February 14 marks the one-year anniversary of the school shooting at Marjorie Stoneman Douglas High School in Parkland, Florida.
Florida has a serious gun problem with a total of 51 mass shootings between 2016 and 2018 leaving 118 people dead. Much will be written about the tragic killing of 17 innocent people one year ago. But during Black History Month I ‘m asking you to reflect on another high-profile mass shooting.
The killing was carried out in a place of worship by a white supremacist with expressly hateful feelings toward blacks. Dylann Roof, a self-described white supremacist, said he hoped his 2015 killing of nine parishioners would incite a race war in America.
Some white Christians hold the view that people of faith are under siege while some Evangelicals say they are being persecuted. Perhaps it is their way of shifting the conversation from the fact that there’s this toxic divisive language coming from the leader of our country. The language is effective with those who look to Fox News and the White House to make sense of our changing society.
According to the President, Pro-Trump supporters are the victims, not black Americans who have seen an increase in hate crimes in recent years. Most incidents were motivated by race or ethnicity.
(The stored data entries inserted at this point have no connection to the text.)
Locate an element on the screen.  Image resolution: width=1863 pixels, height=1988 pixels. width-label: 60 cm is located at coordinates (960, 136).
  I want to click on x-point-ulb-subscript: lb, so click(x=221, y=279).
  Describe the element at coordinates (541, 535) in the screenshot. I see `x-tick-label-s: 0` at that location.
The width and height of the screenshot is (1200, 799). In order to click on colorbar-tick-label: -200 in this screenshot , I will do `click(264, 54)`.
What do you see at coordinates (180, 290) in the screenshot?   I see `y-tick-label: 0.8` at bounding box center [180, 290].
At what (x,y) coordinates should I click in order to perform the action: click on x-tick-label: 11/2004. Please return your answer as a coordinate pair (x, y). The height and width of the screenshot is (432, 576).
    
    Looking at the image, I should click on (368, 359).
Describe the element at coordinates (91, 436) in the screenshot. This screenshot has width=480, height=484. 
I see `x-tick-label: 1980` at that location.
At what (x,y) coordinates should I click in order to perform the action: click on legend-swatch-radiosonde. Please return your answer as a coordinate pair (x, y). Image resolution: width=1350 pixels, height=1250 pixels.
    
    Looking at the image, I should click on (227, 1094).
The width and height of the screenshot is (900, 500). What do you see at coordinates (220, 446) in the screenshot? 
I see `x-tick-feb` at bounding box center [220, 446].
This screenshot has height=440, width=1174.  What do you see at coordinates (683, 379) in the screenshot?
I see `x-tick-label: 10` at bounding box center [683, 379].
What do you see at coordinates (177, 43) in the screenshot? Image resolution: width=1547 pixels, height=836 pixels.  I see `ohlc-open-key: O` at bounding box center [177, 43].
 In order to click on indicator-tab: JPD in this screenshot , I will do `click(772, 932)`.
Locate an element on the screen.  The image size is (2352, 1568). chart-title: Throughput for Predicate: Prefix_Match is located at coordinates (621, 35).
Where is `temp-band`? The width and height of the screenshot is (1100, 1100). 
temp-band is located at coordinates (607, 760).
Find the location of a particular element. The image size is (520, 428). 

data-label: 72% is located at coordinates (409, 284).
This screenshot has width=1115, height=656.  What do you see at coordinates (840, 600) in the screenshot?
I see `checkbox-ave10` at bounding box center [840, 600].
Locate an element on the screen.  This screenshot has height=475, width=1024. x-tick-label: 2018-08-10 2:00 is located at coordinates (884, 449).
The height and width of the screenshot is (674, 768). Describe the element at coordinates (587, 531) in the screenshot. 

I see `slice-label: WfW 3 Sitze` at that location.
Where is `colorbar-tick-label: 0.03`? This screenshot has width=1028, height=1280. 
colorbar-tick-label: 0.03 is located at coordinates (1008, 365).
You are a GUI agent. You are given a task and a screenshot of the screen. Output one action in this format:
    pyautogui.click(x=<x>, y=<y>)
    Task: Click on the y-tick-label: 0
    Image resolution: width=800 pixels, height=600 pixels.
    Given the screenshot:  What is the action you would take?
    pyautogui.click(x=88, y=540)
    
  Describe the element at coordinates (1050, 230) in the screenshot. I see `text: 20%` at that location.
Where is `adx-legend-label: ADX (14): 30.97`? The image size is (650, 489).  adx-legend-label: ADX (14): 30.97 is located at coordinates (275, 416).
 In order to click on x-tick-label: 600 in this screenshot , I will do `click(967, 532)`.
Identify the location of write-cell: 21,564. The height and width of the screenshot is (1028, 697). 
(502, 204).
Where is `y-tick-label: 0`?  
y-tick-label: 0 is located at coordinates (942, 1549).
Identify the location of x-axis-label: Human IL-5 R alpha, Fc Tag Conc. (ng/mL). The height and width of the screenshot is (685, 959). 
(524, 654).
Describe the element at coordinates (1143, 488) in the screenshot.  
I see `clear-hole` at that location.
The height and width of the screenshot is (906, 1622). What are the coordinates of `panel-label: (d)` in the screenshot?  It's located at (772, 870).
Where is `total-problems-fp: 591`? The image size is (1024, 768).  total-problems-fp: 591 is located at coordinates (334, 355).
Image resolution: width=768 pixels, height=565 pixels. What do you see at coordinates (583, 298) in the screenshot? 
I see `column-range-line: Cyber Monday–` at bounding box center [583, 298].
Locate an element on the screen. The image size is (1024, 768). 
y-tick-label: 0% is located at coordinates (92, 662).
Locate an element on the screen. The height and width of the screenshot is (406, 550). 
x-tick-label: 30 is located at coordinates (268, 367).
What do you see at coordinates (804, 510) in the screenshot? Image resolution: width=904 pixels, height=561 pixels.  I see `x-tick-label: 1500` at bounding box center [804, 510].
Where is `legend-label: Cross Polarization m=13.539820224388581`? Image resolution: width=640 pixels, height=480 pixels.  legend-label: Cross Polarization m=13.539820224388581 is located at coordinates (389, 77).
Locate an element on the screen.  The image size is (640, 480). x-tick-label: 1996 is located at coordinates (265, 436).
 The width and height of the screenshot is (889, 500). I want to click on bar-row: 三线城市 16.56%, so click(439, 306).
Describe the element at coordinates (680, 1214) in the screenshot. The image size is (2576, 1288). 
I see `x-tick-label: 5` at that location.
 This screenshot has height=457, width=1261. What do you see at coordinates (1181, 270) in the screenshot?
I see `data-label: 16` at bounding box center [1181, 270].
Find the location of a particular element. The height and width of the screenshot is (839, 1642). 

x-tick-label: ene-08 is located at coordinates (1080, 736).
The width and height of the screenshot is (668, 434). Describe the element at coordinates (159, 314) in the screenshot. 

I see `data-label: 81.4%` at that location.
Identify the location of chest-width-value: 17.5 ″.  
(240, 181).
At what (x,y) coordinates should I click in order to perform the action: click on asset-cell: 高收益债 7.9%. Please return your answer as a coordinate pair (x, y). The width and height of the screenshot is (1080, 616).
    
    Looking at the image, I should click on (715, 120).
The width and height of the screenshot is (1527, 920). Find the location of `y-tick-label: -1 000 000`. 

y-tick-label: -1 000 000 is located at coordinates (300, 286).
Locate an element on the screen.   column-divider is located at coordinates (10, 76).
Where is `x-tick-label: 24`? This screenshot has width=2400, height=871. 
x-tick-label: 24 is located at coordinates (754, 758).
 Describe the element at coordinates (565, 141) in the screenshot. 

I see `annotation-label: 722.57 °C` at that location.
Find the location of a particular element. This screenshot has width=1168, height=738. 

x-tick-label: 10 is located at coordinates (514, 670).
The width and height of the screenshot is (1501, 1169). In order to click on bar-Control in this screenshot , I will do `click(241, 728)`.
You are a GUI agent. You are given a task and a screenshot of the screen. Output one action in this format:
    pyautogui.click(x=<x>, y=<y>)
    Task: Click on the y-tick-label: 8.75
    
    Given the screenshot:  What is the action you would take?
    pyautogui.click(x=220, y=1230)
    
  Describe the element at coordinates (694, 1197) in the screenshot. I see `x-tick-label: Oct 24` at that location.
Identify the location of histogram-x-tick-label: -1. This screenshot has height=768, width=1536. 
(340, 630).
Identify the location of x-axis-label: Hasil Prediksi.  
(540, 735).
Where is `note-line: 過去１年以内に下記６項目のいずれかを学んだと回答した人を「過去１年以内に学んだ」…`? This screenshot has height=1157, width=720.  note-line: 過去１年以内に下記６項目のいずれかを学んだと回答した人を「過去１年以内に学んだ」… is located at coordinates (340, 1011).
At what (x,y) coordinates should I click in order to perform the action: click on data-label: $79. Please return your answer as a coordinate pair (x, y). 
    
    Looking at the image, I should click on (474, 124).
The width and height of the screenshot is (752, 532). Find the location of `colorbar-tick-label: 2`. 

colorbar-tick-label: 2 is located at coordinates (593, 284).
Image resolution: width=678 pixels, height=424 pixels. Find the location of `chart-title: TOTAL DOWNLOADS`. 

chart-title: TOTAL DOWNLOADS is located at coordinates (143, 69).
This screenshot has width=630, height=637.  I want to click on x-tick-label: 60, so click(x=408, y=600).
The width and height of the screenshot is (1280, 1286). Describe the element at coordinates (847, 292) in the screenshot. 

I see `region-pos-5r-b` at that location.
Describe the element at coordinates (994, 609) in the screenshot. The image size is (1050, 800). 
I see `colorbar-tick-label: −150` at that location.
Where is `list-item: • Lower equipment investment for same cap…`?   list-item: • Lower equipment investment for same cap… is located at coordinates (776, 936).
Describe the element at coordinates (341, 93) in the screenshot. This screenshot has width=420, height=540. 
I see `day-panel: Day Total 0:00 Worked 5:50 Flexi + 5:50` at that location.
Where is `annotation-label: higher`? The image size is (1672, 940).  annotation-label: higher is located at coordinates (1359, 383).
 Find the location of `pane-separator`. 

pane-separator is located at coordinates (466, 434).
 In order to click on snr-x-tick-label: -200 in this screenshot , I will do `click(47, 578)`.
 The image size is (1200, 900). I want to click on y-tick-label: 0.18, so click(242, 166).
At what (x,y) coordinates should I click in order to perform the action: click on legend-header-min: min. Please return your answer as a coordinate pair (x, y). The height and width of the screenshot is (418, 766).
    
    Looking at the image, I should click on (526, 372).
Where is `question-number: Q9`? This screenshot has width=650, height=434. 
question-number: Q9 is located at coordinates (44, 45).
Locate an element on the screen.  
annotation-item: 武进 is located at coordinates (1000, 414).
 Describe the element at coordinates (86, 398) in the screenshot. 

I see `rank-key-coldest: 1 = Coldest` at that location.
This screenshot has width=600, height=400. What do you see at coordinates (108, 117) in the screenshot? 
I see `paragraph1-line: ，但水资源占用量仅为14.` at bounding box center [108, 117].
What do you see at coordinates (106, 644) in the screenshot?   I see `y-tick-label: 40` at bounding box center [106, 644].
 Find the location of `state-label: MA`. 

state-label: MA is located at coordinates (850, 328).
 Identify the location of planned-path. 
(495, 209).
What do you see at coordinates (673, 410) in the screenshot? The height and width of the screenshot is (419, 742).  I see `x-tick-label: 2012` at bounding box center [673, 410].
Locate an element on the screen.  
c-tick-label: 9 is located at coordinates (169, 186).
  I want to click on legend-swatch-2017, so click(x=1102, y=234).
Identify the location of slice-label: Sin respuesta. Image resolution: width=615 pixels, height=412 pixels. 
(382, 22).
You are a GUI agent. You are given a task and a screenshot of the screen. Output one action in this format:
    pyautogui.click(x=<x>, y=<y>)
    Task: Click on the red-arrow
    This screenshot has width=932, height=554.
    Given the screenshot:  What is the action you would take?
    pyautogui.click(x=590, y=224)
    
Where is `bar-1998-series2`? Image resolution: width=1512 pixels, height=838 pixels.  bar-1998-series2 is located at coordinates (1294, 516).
“Both sides” are not responsible for the horrific political terrorism we’ve seen recently. Only the right is to blame starting with the president and complicit enablers in the Republican Party. They’ve been playing with fire and it was inevitable that people would get burned. This is what the president said after innocent worshipers were slaughtered, “There is great anger in our country caused in part by inaccurate and even fraudulent reporting of the news. The Fake News Media, the true Enemy of the People, must stop the open and obvious hostility and report the news accurately and fairly.” Divert, deflect, attack—it’s the only thing he knows how to do. Yet, in focusing our anger on Trump, we let so many other Republicans off the hook.
Rep. Matt Gaetz (R-FL) was invited to the 2018 State of the Union — a Holocaust denier who threatened the life of a black civil rights activist. We are in the midst of a wave of hate crimes and they are clearly linked to the climate of paranoia and racism deliberately fostered by the president and his allies in Congress and the media.
One side of the political spectrum is peddling hatred, while the other isn’t. And refusing to point that out for fear of sounding partisan is, in effect, lending aid and comfort to the people poisoning our politics.
Racists are emboldened, but the forces of democracy are rising too. And it 2018 American voters used their power to do to white nationalists what they feared the most. Replace them.